Le lieu et la formule
Par Stephen Wright, juin 2011
« trouver le lieu et la formule », Rimbaud, Vagabonds
Lors d'un workshop à l'École des beaux-arts de Saint Brieuc en 2010, Slimane Raïs résume son modus operandi comme suit : « dans mon art, je compose avec l'inattendu pour créer des espaces de rencontre. Seulement, ces espaces ne sont pas toujours physiques : parfois ils sont diffus, discrets, mentaux, émotionnels... » Souvent ce sont des espaces-temps d'interlocution - de dialogue, d'échanges, d'interpellations réciproques, pour parler - activés par ceux qui en font usage. Ce ne sont des espaces, en somme, qu'au sens figuré, rendus opératoires par la présence de l'invisible mais indéniable cadre performatif mis en place par l'artiste. Plus précisément, dirions-nous un peu plus loin, ce sont des espaces profanes. Mais tout d'abord, familiarisons-nous avec le vocabulaire conceptuel qu'emploie l'artiste pour décrire sa démarche.
Quel que soit le projet, l'alpha et l'oméga du travail artistique de Slimane Raïs est la rencontre d'un lieu et d'une formule. Cette rencontre, il la nomme le PPCM (plus petit commun multiple) de l'œuvre : un espace arithmétique qu'il s'agit de transformer en un espace artistique de travail. Un espace commun aussi, sorte d'intersection entre le vécu de l'artiste, l'odyssée collectif et une certaine histoire de l'art que la proposition met en évidence.
Cette méthodologie se vérifie dans tous les travaux de l'artiste et se concrétise dans le présent projet dans l'intersection de deux espaces : celui, littéral, de la chapelle ; et celui, imaginaire voire fantasmé, de la représentation ; « inventer ce PPCM, affirme l'artiste, par ce simple glissement symbolique, est pour moi la meilleure manière de répondre à cette proposition - celui d'investir ce lieu chargé de symbole et d'histoire. »
De quoi s'agit-il ? D'abord de « réorienter » la chapelle de 45° sur le plan symbolique et par une intervention sur la surface au sol, afin de lui donner une double orientation : celle d'un lieu de culte chrétien (vers l'est), celle d'un lieu de culte musulman (vers la Mecque). Cette rencontre entre le lieu et la formule produit deux espaces. Un premier, diagonal, à l'intérieur de la chapelle, délimité par un plancher en bois, créant une sorte de scène sur laquelle l'artiste pose une œuvre en hommage aux soulèvements arabes. Un second, à l'extérieur, sous forme d'une terrasse composée de dalles de granit blanc, disposées en une calligraphie arabe, où l'on peut lire le mot « Odyssée » - le titre, précisément, de l'œuvre à l'intérieur.
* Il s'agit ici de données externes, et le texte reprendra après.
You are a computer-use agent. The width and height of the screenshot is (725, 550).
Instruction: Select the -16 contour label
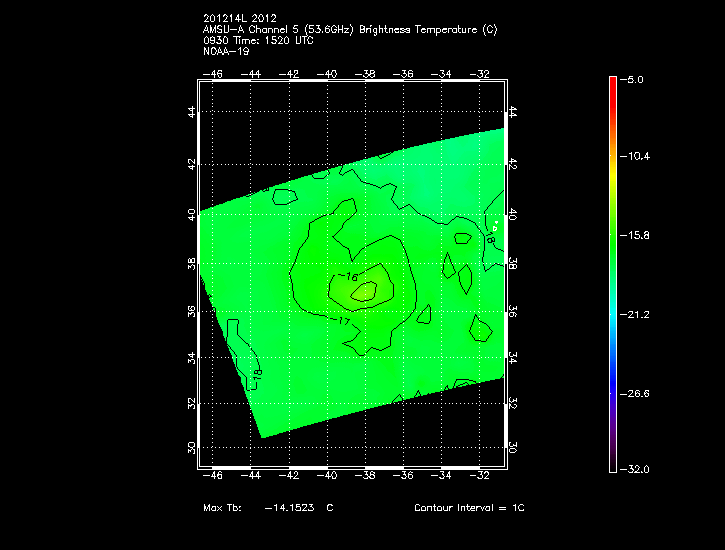[348, 277]
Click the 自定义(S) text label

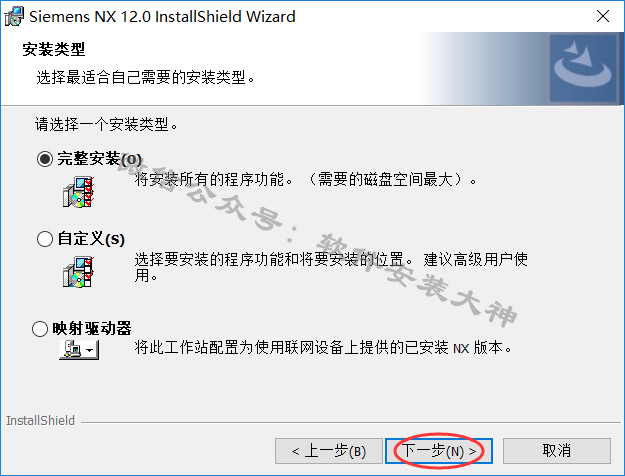[x=91, y=239]
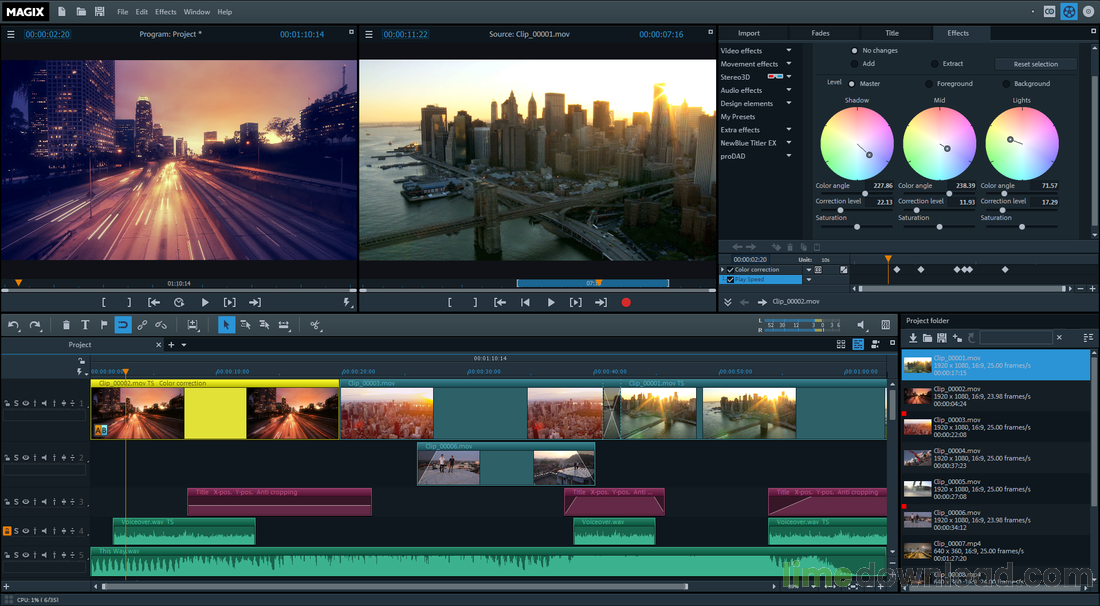Delete selected objects with the trash icon
The height and width of the screenshot is (606, 1100).
tap(65, 324)
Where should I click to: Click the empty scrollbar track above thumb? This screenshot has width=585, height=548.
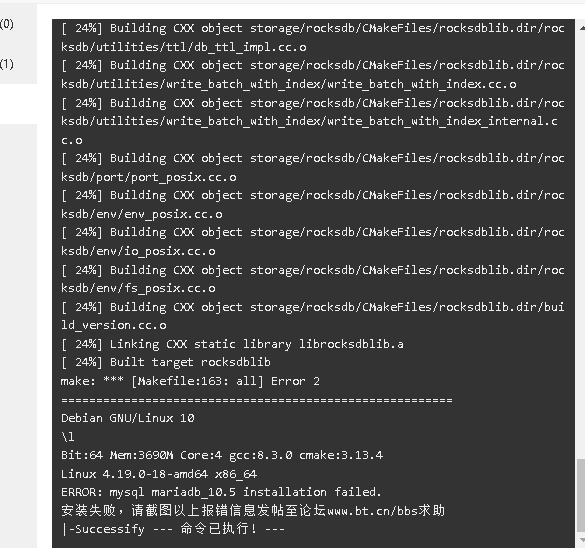tap(581, 245)
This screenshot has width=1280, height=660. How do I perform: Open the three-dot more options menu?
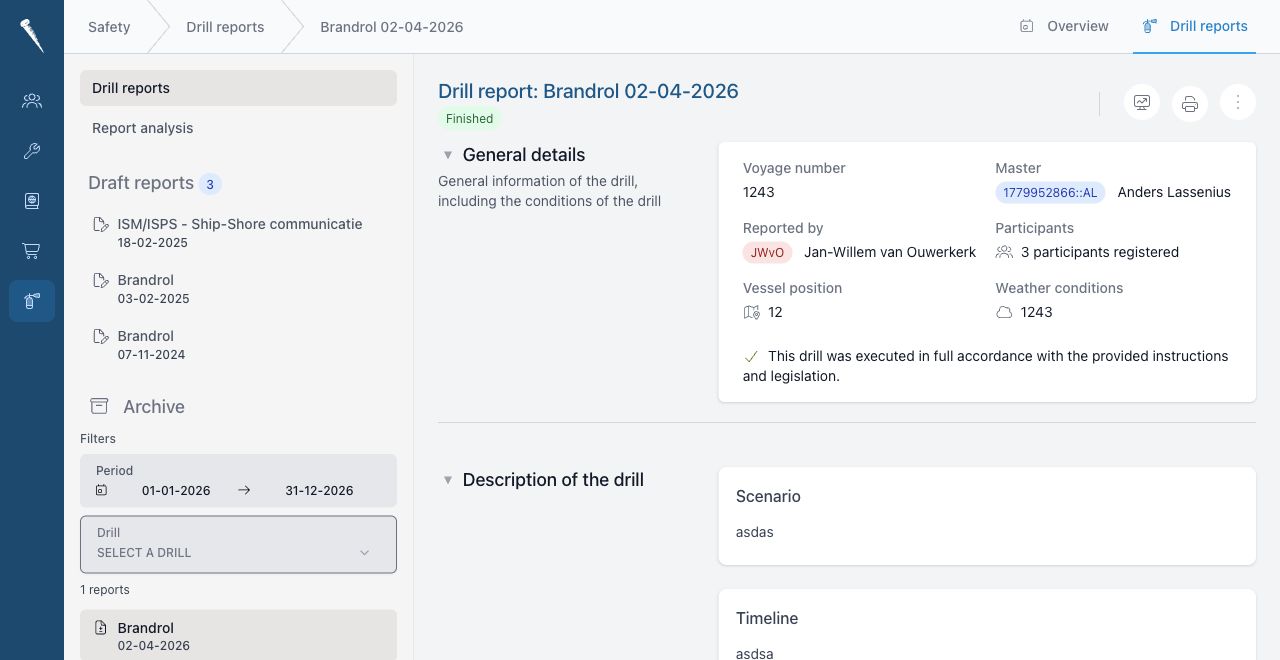(1238, 102)
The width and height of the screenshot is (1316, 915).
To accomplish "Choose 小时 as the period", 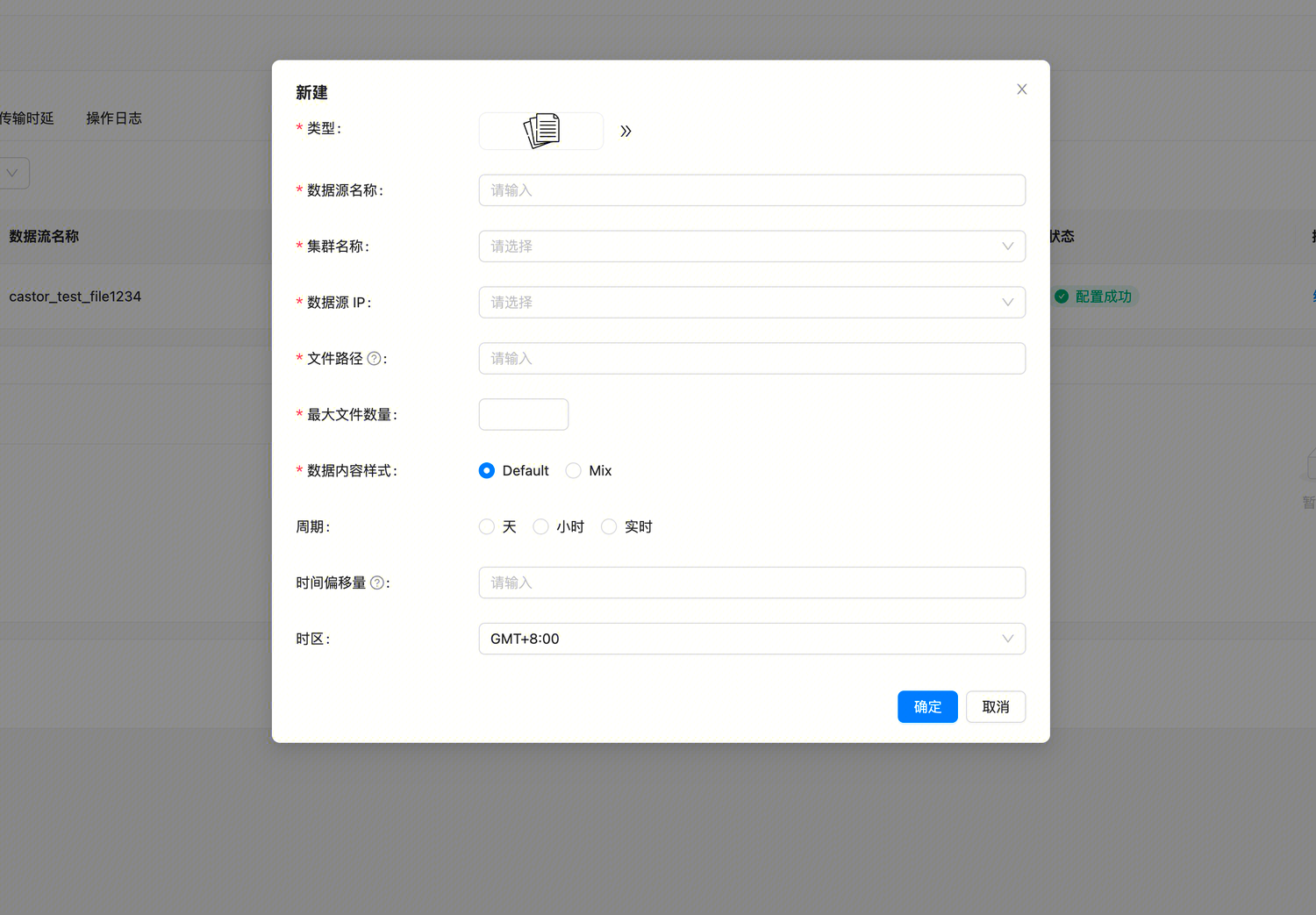I will (x=541, y=527).
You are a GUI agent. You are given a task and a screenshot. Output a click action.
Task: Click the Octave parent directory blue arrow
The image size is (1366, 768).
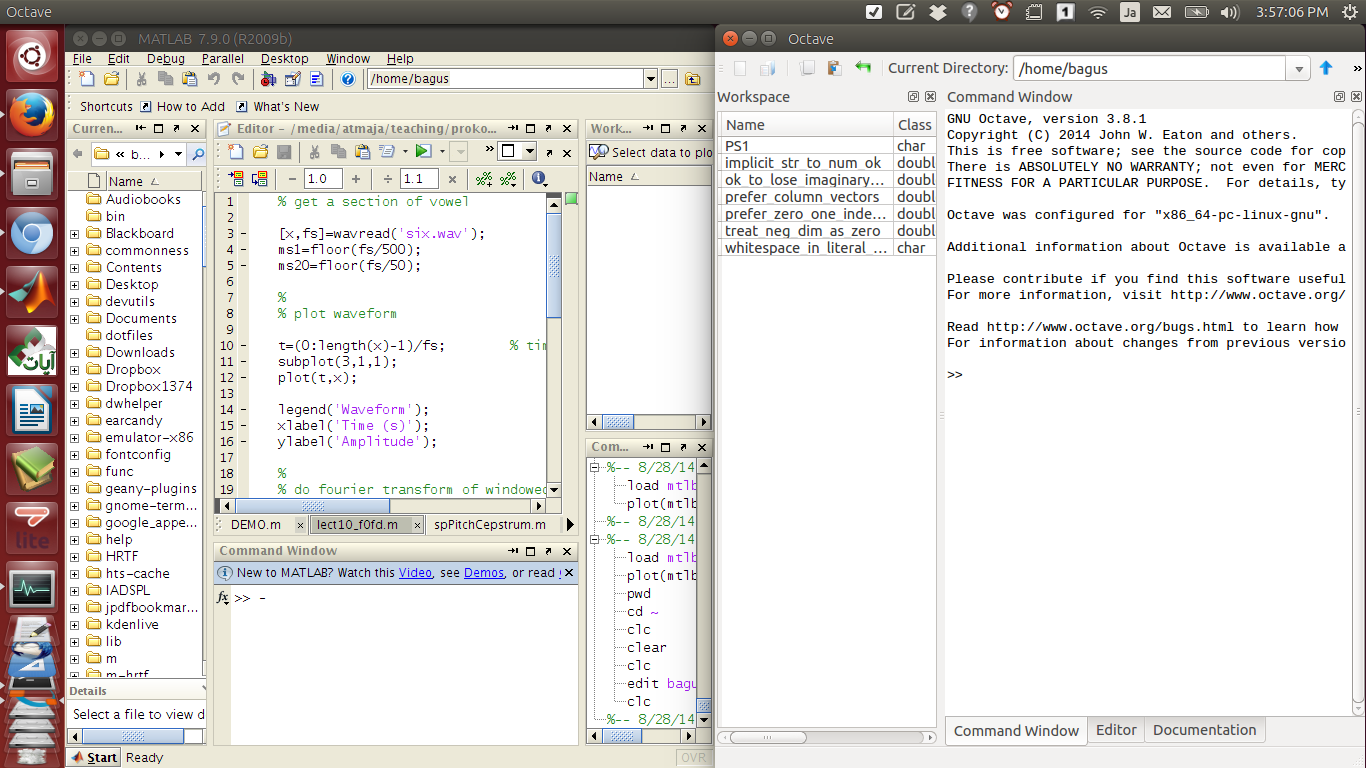(x=1325, y=68)
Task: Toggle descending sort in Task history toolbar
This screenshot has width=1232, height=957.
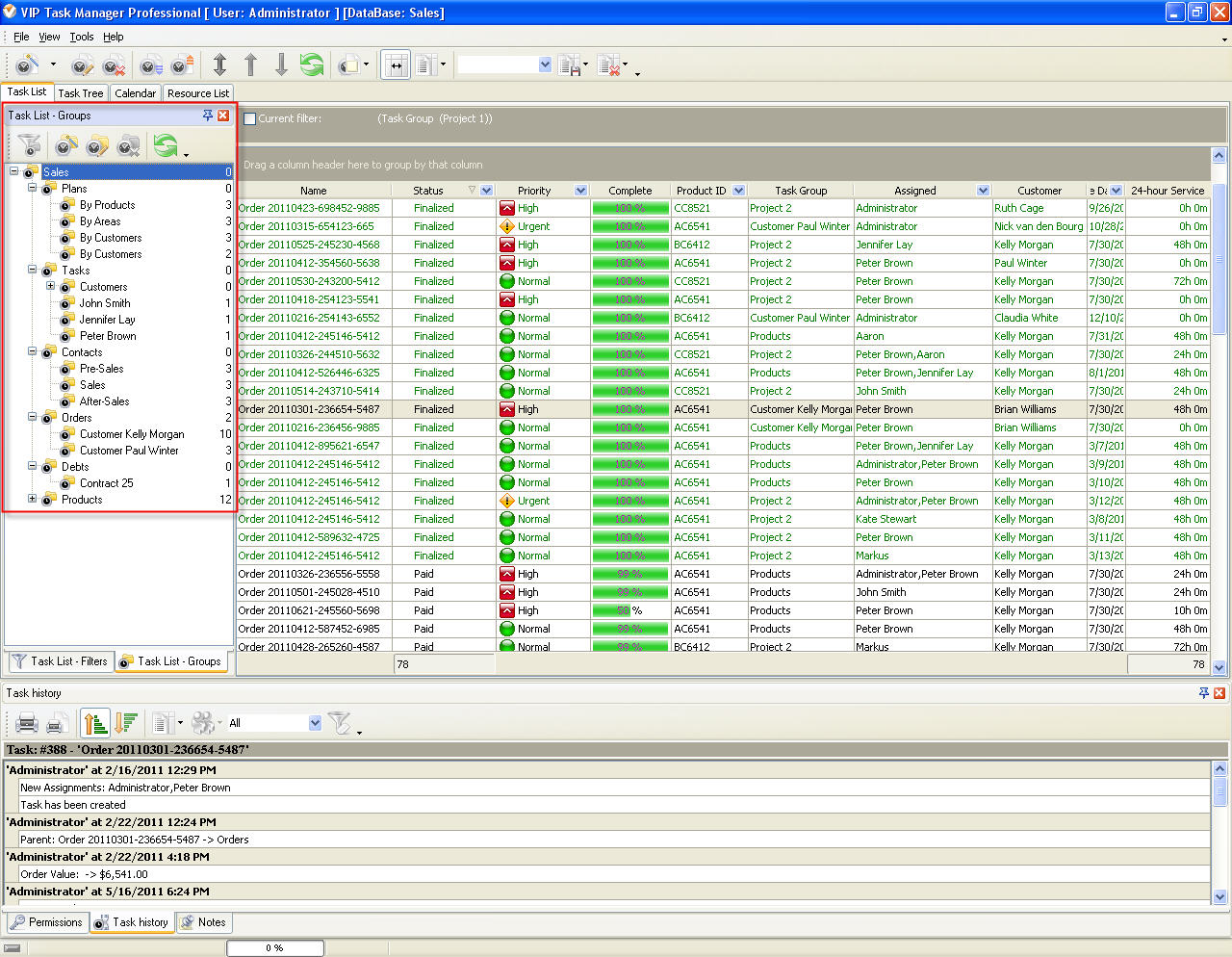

Par une sorte de chiasme, l'espace extérieur vient nommer l'espace intérieur qui se réfère à son tour à l'extérieur dans une parfaite symétrie tautologique.
Mais il y a lieu également de parler d'un tiers espace – d'un espace profane. Si l'intervention dans la chapelle met en évidence une certaine logique de désacralisation, dans la plupart de ses œuvres antérieures il s'agissait de profaner l'art - à savoir, de lui arracher à son aura et à son statut social « sacrés » pour le rendre moins intimidant, de lui donner une valeur d'usage. Ici, comme toujours chez Slimane Raïs, il s'agit pour l'artiste de travailler non pas sur l'espace (depuis un point de vue détaché, distancié, comme si le lieu avait une identité stable), mais avec lui. Cette relation empathique, impliquée, complice, mais sans concession, n'est pas sans affinité avec une certaine intention profanatrice.
C'est Giorgio Agamben qui a élevé le concept de profanations au rang du sujet philosophique contemporain : « profaner, affirme-t-il, c'est restituer à l'usage commun ce qui a été séparé dans la sphère du sacré (...). Une fois profané, ce qui n'était pas disponible et restait séparé perd son aura pour être restitué à l'usage. »
Les dispositifs médiatiques de nos sociétés – et du monde de l'art – font tout pour neutraliser le potentiel profanateur du langage et pour empêcher qu'il libère un nouvel usage, de nouveaux usages. En profanateur contemporain, Slimane Raïs expérimente le PPCM du profane.